Imagine  if  Capitol  rioters  had  been  Black-Post 1

The assault on the US Capitol by Trump supporters before the inauguration of Joe Biden has brought out the stark reality that, despite the rhetoric, some American lives matter more than others, says Baffour Ankomah.

BAFFOUR ANKOMAH 09/02/2021

New African Magazine

Finally, Donald J. Trump has been put out to pasture. The “end of the error” came on 20 January when Joseph Robinette Biden Jnr was sworn in as the 46th US President.

But this was an inauguration like nothing else before it. In addition to the social distancing for those invited to the event and the total absence of a crowd due to Covid-19, some 21,000 national troops were deployed around the Capitol in Washington D.C. This was four times the total number of US troops in Iraq and Afghanistan – and could constitute the entire armed forces of many countries.

The reason for this unprecedented level of armed protection for the incoming President was because, as we can all recall, two weeks to the day (i.e., on 6 January), a mob of Trump’s supporters had committed a near-sacrilege by storming the Capitol with the intention of “capturing and assassinating elected officials in the United States government”, according to US Justice Department prosecutors in a court filing.

How was this possible? Laurel Wamsley of the National Public Radio (NPR), writing on 15 January, made the important point that: “Washington DC is known for its multitude of law enforcement agencies – a fact reflected in the agencies involved in security on 6 January.

“The Metropolitan Police Department has jurisdiction on city streets; the US Park Police on the Ellipse where Trump’s rally took place; the US Secret Service in the vicinity of the White House; and the US Capitol Police on the Capitol complex. 

“How could security forces in the nation’s capital be so swiftly and completely overwhelmed by rioters who stated their plans openly on a range of social media sites? President Trump had even tweeted on 19 December: ‘Big protest in D.C. on January 6th.

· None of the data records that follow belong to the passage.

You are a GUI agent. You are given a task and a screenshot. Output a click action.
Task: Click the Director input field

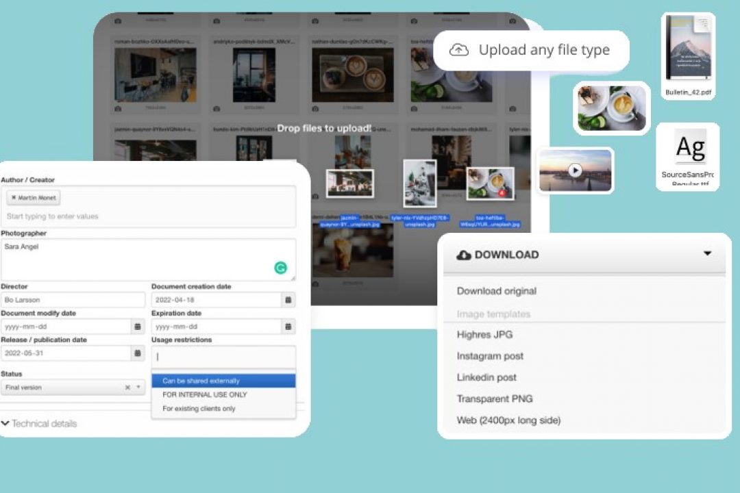[73, 300]
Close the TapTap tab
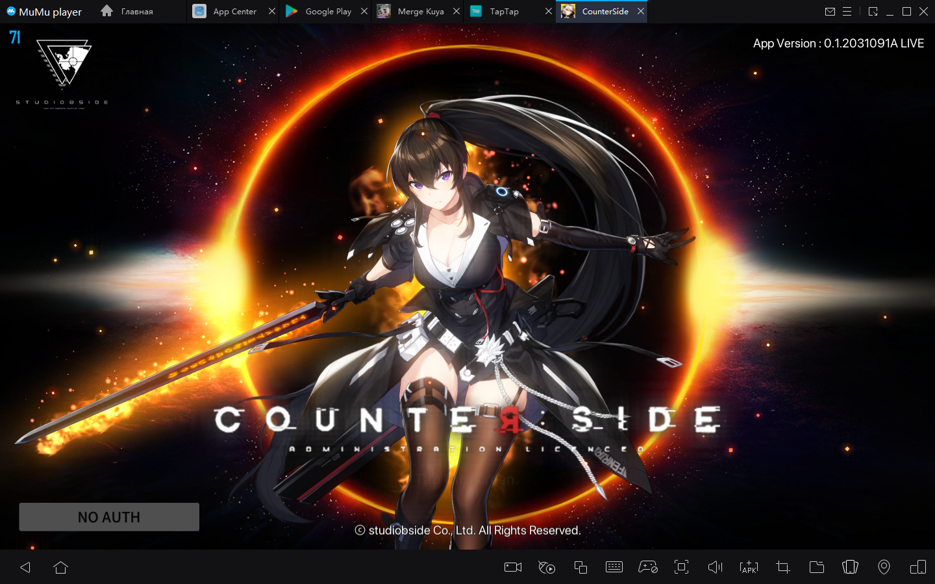Viewport: 935px width, 584px height. pos(549,12)
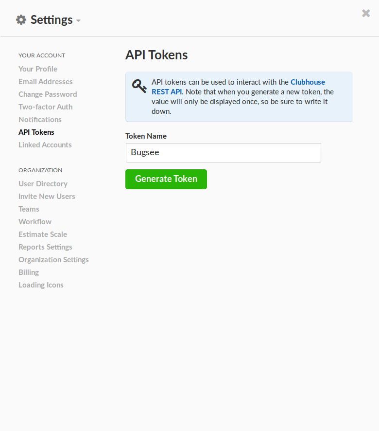Open Two-factor Auth settings
This screenshot has width=379, height=431.
[45, 107]
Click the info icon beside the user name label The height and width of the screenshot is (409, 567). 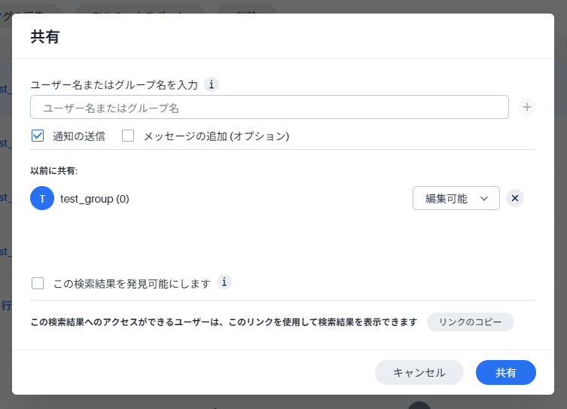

Be there, will be wild!”

Congressmen and women holed up fearing for their lives and in the end five people died. Imagine if that mob had been Black. What do you think would have happened? 

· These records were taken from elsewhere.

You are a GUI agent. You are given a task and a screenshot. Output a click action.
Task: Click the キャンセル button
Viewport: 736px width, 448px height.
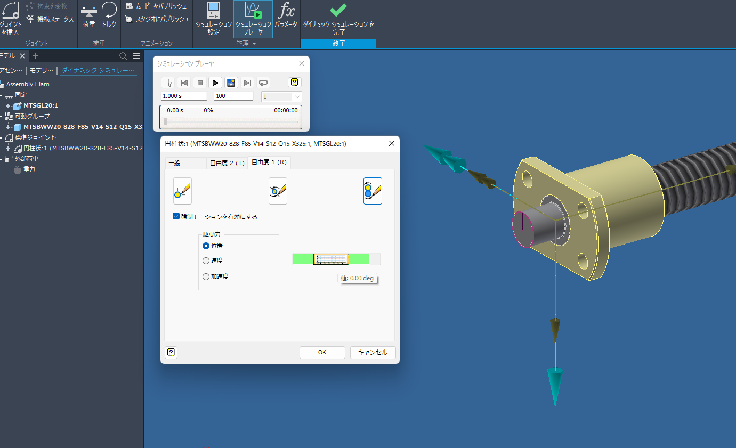[373, 352]
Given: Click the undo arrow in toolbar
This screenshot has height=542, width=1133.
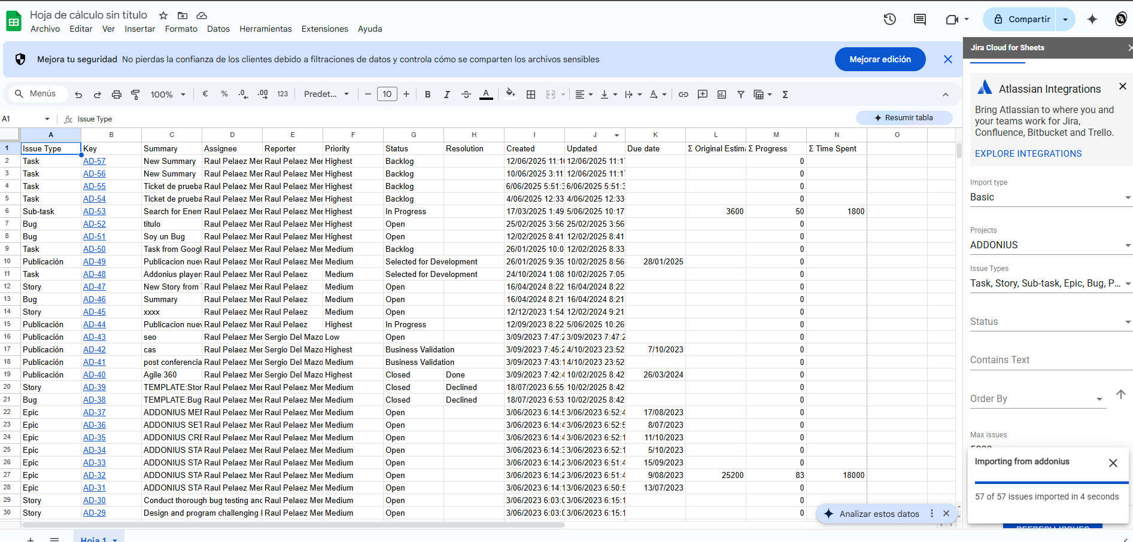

But the Trump mob was White! So the law enforcement guns stayed down. Some policemen even narrated to the CNN how they pleaded for their lives when caught up by the mob in the Capitol’s alleyways and nooks, telling the rioters “we have kids, we have kids” to induce sympathy so the mob would not kill them. Just imagine the space and time the police officers would have allowed the mob if they had been Black.

The thought of it took me to Prof Kwesi Kwaa Prah’s 2019 book ‘Kromantsihene – Before and After Garvey’. The book’s subtitle summarizes its contents: ‘Marcus Garvey and his Contemporaries, the ‘Back to Africa’ Movement, and the Contradictions of African Nationalism Today. We shall stay with Garvey’.

“It is now 80 years since Marcus Garvey died. He had by then passed his peak politically by about 15 years. However, his impact on the thinking of many Pan-Africanist-inclined minds remains active. Many, particularly some of the contemporary militant youth, still espouse Garvey’s pronouncements with unstinting passion and fervency. 

“This is hardly surprising, because the directness and trenchancy of Garvey’s message remains moving for those who must still live with the scourge of anti-Black racism. 

“For as long as African-Americans disproportionately fill American jails; for as long as American police continue to shoot innocent African-Americans (yes, Black Lives Matter); for as long as excessively large numbers of America’s destitute and poor are African-Americans; for as long as people of African descent continue to suffer from racist attitudes in Europe, Garvey’s message will continue to speak sympathetically to people of African descent.”

In his book, Prof Prah explains that he chose the title ‘Kromantsihene’, which means chief of Kromantsi (also spelt as Cormantin by the British), because it is generally suggested in Jamaica that Garvey was a Kromantsi. Prof Prah goes on:

“Kromantsi is an Akan coastal village in Fantiland in Ghana. It has a prominent and impressive rocky outcrop jutting out and descending dramatically into the sea.

“In the era of the slave trade, it was for periods a significant point of departure for slaves drawn from the hinterland and further afield. Many of the slaves who ended up in Jamaica left from Kromantsi and with time, the Kromantsi memory acquired a reputation for defiance, resistance, and marronage [the running away of slaves from plantations] in the Caribbean and Americas.”